# Couple of field questions.



## Tatnall (May 20, 2008)

"Heel" is basically the same, although from what little I have seen in the obedience ring it is used differently, I think. I am sure it is taught the same way in the beginning, but in field work we tend to expand beyond the traditional meaning. One thing we do very commonly in the field is teach the dog to heel on both sides.

In the field, I would use heel in a couple if different situations. The simplest is when we leave the holding blind and the critter gets a few steps ahead. I say 'heel' and he backs up. When returning with a retrieve, I hold down either my left hand or right hand, depending on the side to which I want him to return. He then will come up to me, do an 180 and sit on that side. Now, the most complicated part is that we teach heel to mean 'pivot away from me' when lining a dog up. So if the dog is on my left side, I say 'heel' and he should rotate counter clockwise. If on my right, he should rotate clockwise. 'here' typically means rotate toward me. (hopefully I wrote that all right--second nature to do, harder to describe).

I use 'drop' for my current dogs. I have used 'leave it', but I prefer that to mean 'leave it' rather than drop. Lots of folks use 'give' as well. In the end, it doesn't really matter as long as you are consistent.


----------



## GoldenSail (Dec 30, 2008)

I use two different words for obedience heel vs field heel. Probably this helps me more than it does the dog. I don't want to feel like I am lowering my standards for field training. So, heel for field and strut for obedience. 

In obedience I want my dog to have 100% attention on me and nothing else. In field I want her to stay with me but I do want her to look out at the field where the marks will be. 

I use give to take the bird.

I did not use ecollar to teach heel (or give for that matter). I have used it to reinforce heel and as part of CC but I prefer to reinforce heel in other ways (i.e. collar pop, backing up, etc).


----------



## AmberSunrise (Apr 1, 2009)

I too use two different words for heel.
Obedience is a very precise, and attentive cue and I use 'Heel'

Field is a more relaxed and look out at the field 'Let's Go'. I use 'Get it in' or 'get it back' for more precise positioning for lining in the field while I use strut & place for right sided work.

I use 'Give' for my cue to the dog to place the bird in my hand and release backwards.

■ **The request**: Reproduce the forum thread starting with "In obedience I" and going on through "words for heel.", substituting "remote collar" for "ecollar". The lines that come next are taken from a different source.

■ **Information provided**:
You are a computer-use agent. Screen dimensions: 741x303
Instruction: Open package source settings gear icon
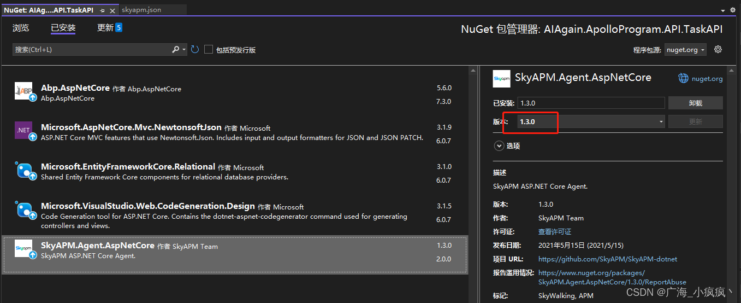718,49
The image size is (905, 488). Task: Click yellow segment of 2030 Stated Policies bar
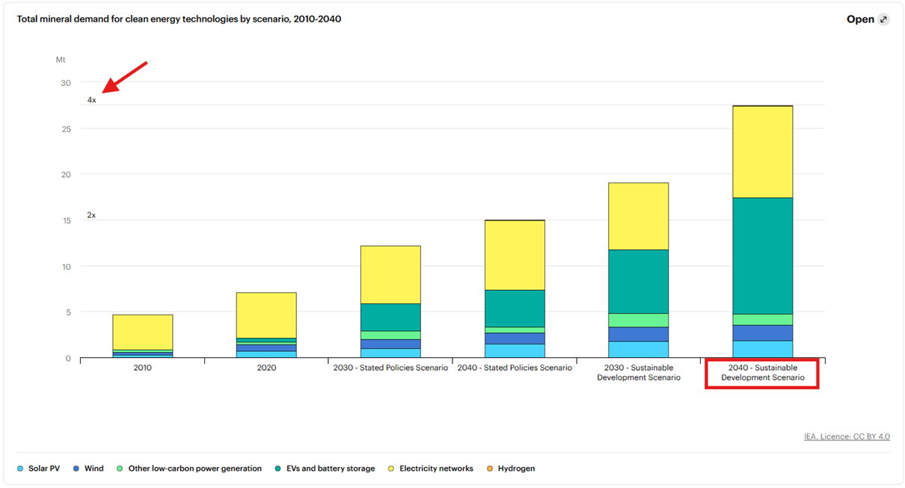click(x=390, y=274)
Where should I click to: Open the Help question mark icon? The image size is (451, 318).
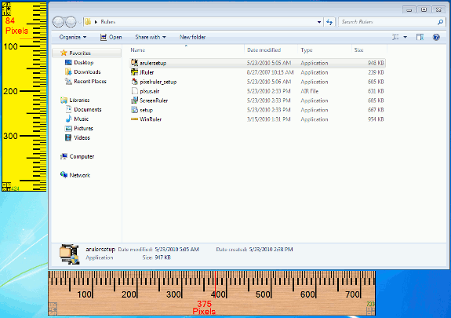pos(436,37)
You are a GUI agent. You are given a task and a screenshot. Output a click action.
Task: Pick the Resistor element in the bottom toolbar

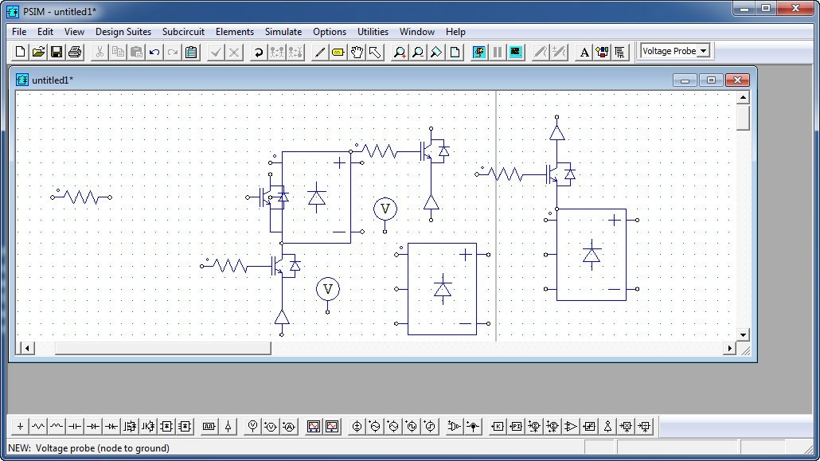point(38,427)
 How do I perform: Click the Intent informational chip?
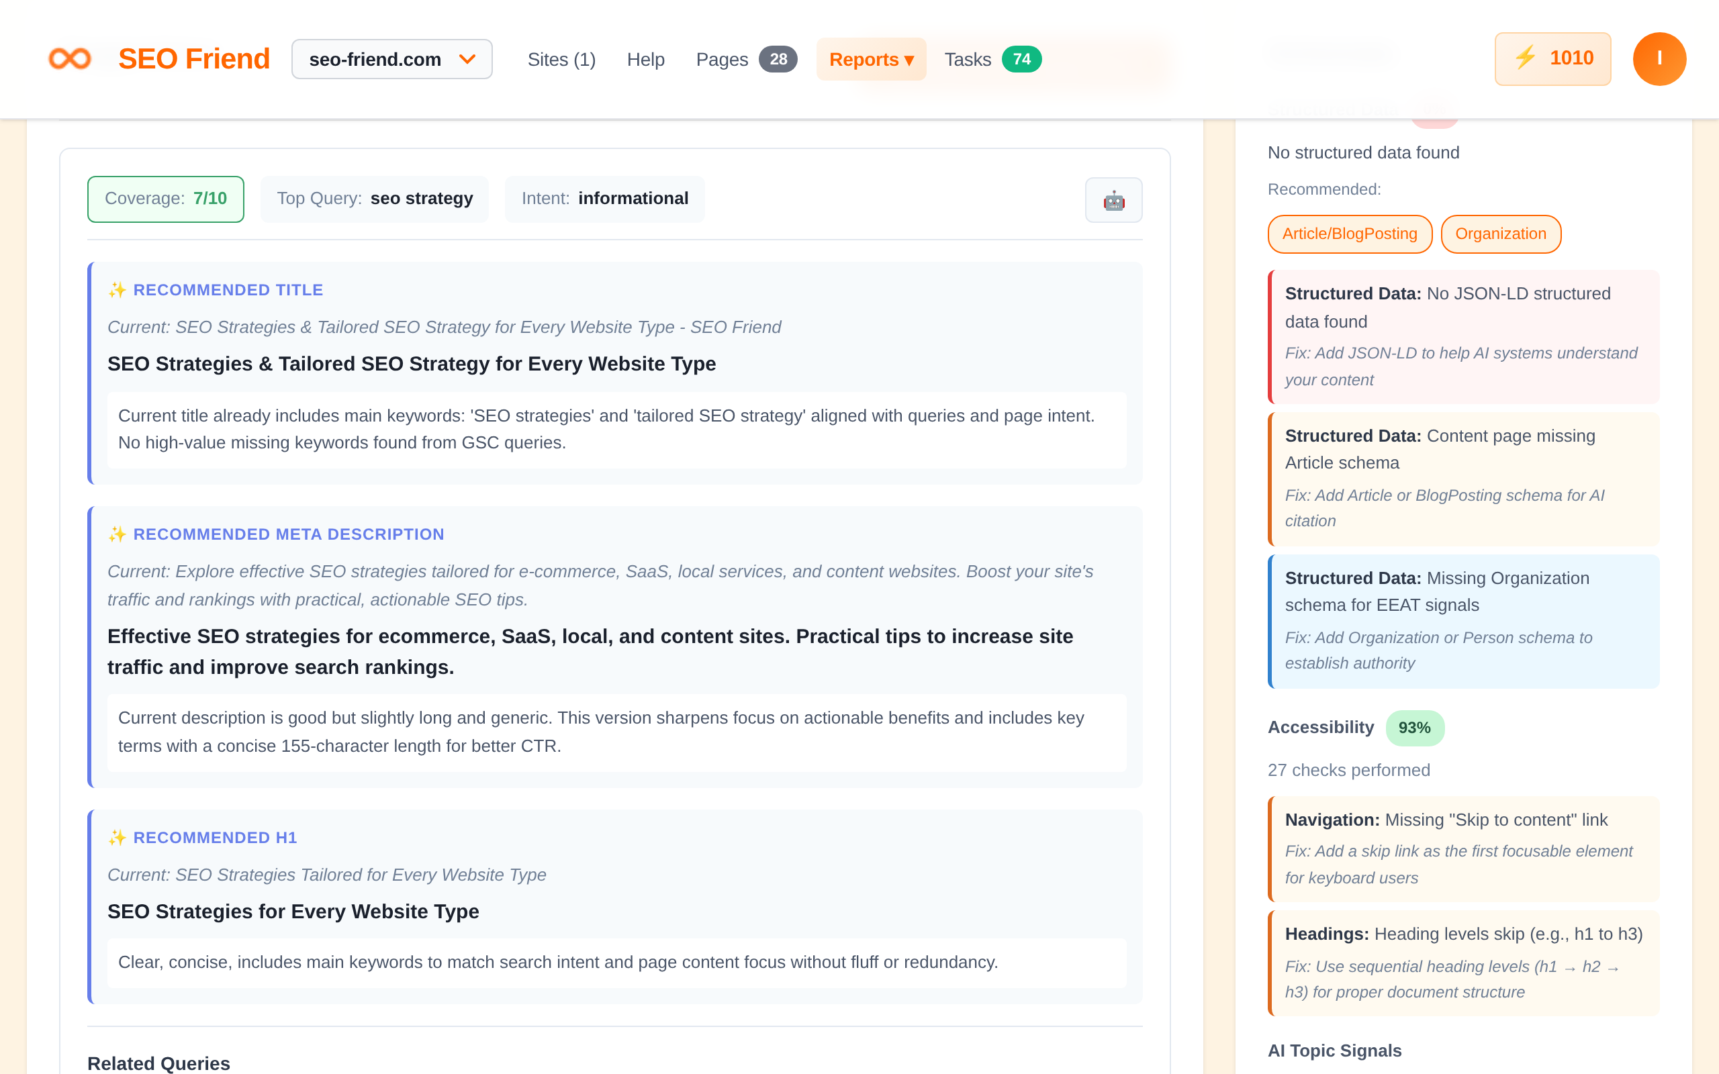604,199
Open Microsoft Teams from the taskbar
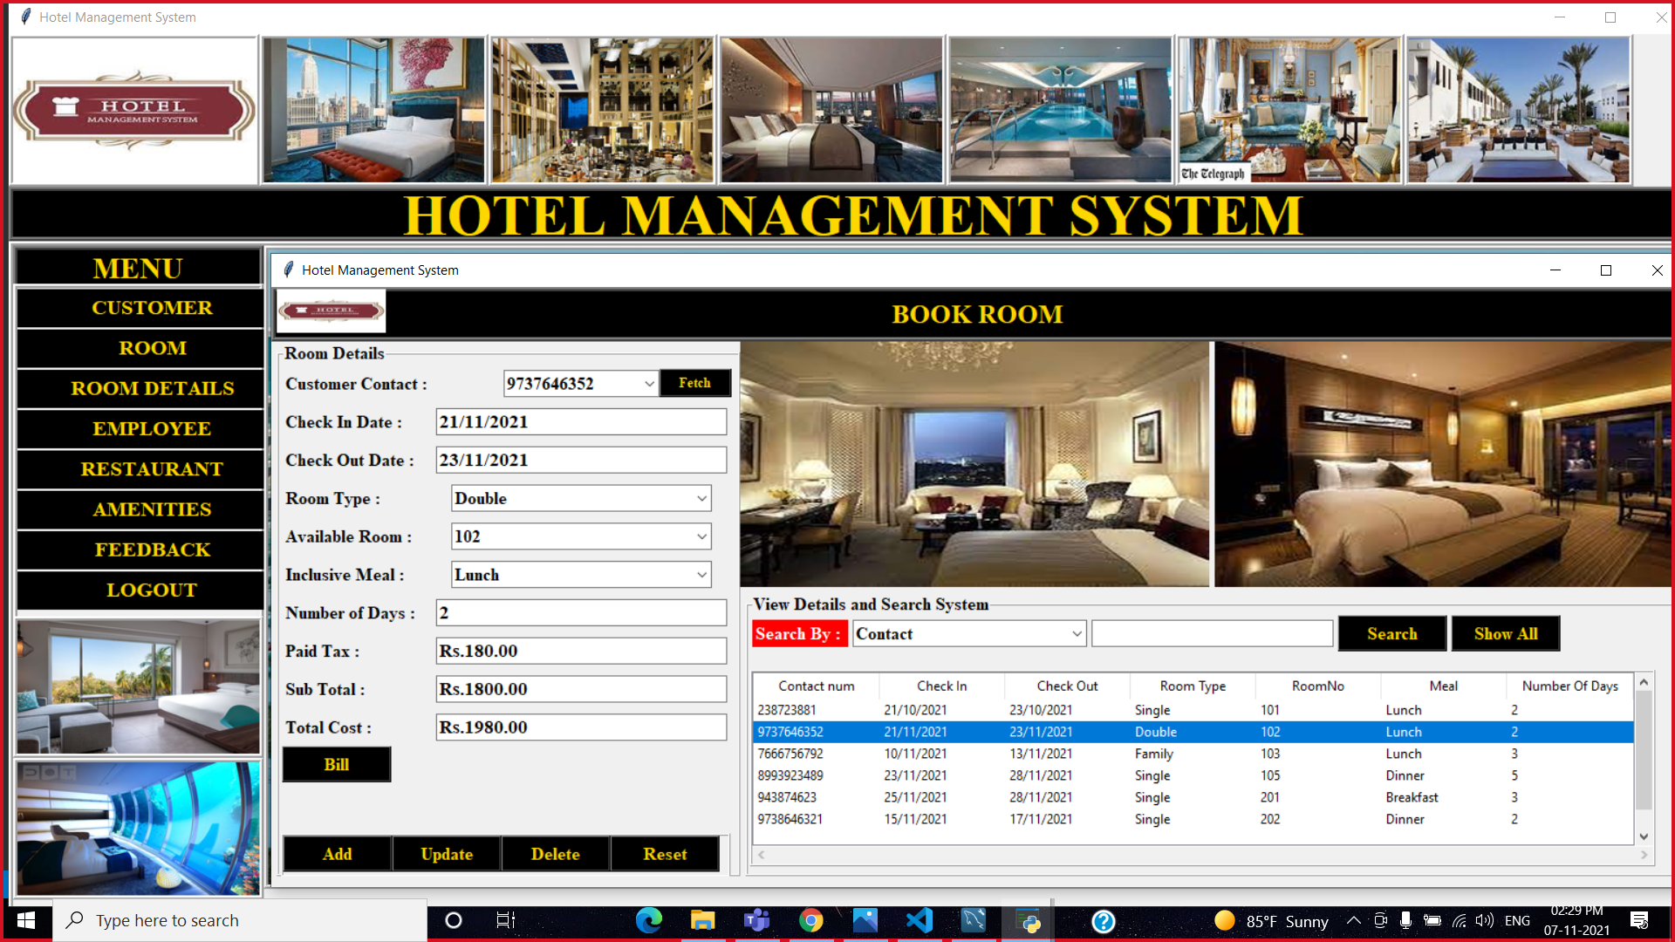Viewport: 1675px width, 942px height. click(757, 920)
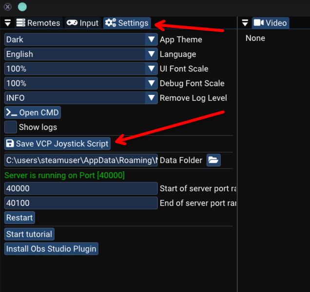The image size is (310, 292).
Task: Click the close icon in title bar
Action: [8, 7]
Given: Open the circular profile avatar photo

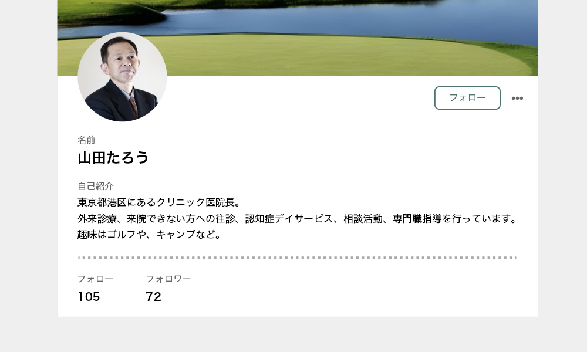Looking at the screenshot, I should [122, 77].
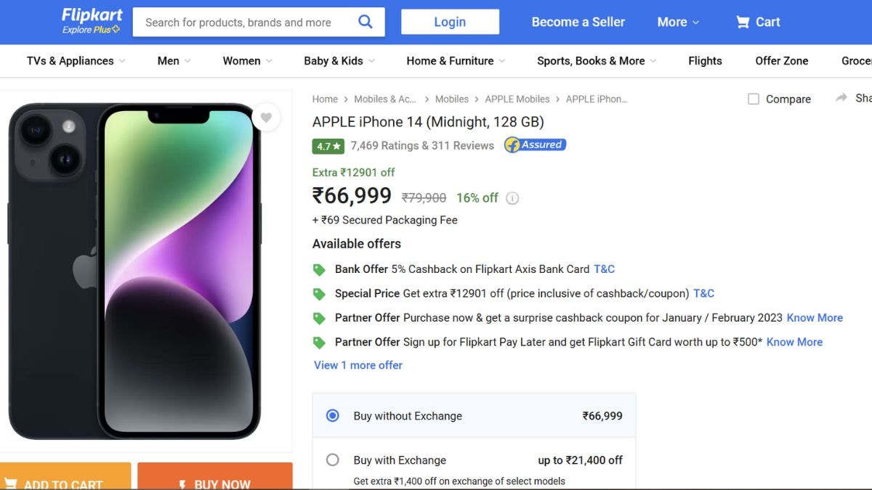Screen dimensions: 872x490
Task: Add iPhone to wishlist heart icon
Action: 266,118
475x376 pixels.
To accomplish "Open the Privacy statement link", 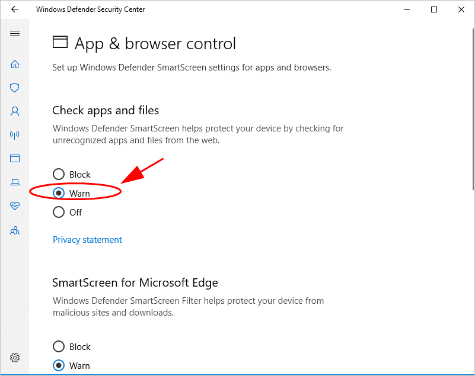I will 87,240.
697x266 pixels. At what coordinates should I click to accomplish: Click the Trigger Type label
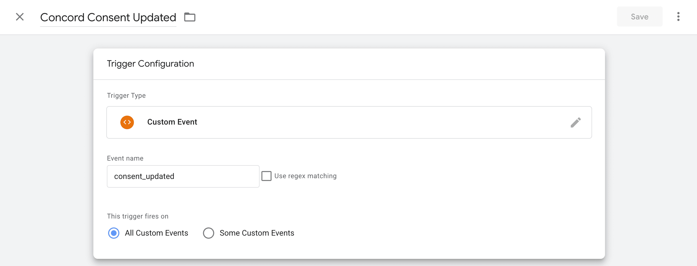click(x=126, y=96)
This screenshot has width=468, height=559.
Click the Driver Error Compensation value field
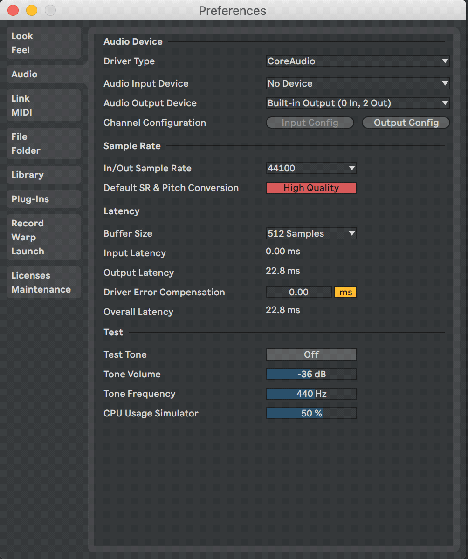298,292
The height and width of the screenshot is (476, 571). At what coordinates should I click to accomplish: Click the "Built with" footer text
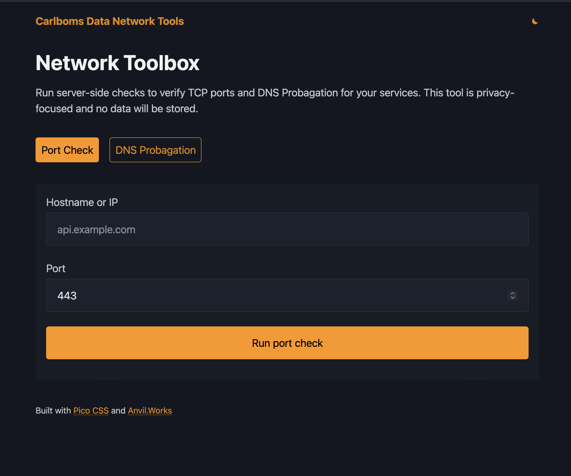53,411
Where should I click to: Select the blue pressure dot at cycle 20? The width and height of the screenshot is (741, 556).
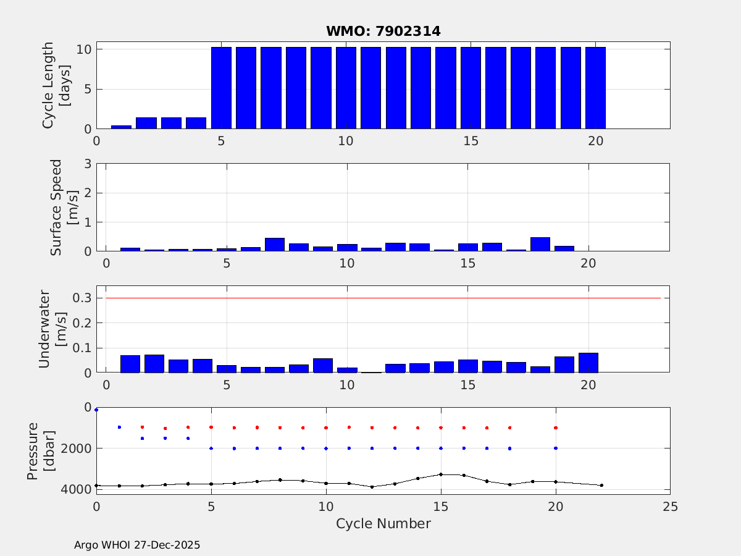(x=556, y=448)
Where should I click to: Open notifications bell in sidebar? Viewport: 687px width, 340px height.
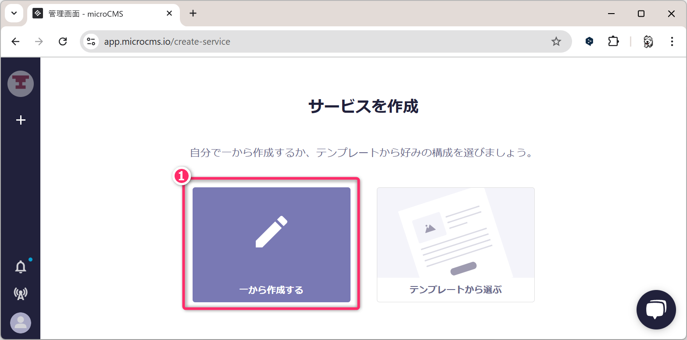[21, 267]
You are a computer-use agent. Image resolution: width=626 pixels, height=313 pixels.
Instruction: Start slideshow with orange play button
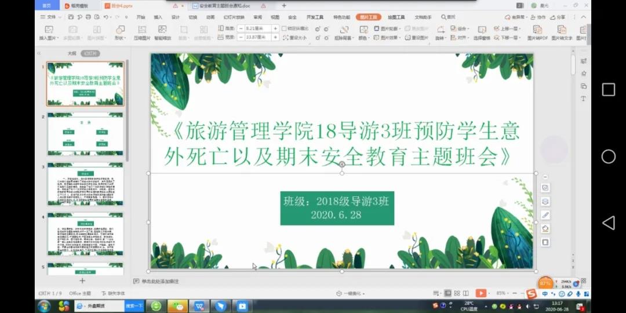point(481,293)
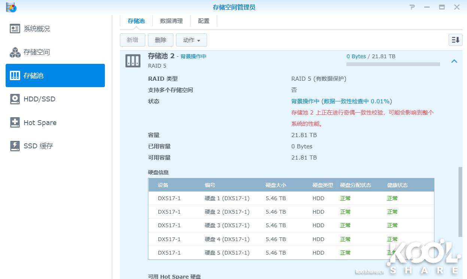Click the Storage Manager app icon in title bar

(11, 7)
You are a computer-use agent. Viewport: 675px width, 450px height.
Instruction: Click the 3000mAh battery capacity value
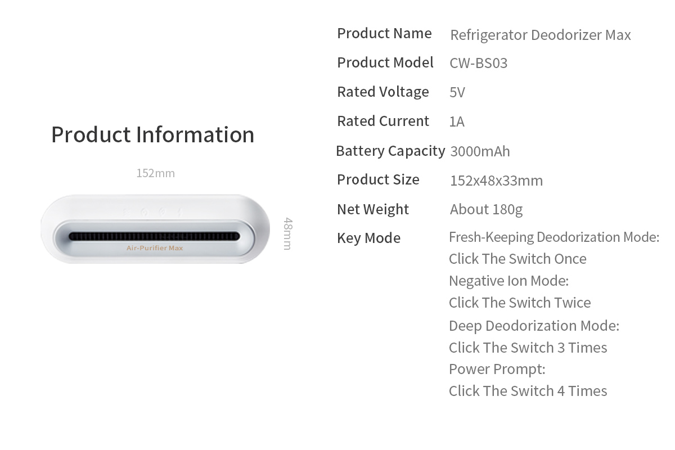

■ **Result of this task**:
In obedience I want my dog to have 100% attention on me and nothing else. In field I want her to stay with me but I do want her to look out at the field where the marks will be. 

I use give to take the bird.

I did not use remote collar to teach heel (or give for that matter). I have used it to reinforce heel and as part of CC but I prefer to reinforce heel in other ways (i.e. collar pop, backing up, etc).


----------



## AmberSunrise (Apr 1, 2009)

I too use two different words for heel.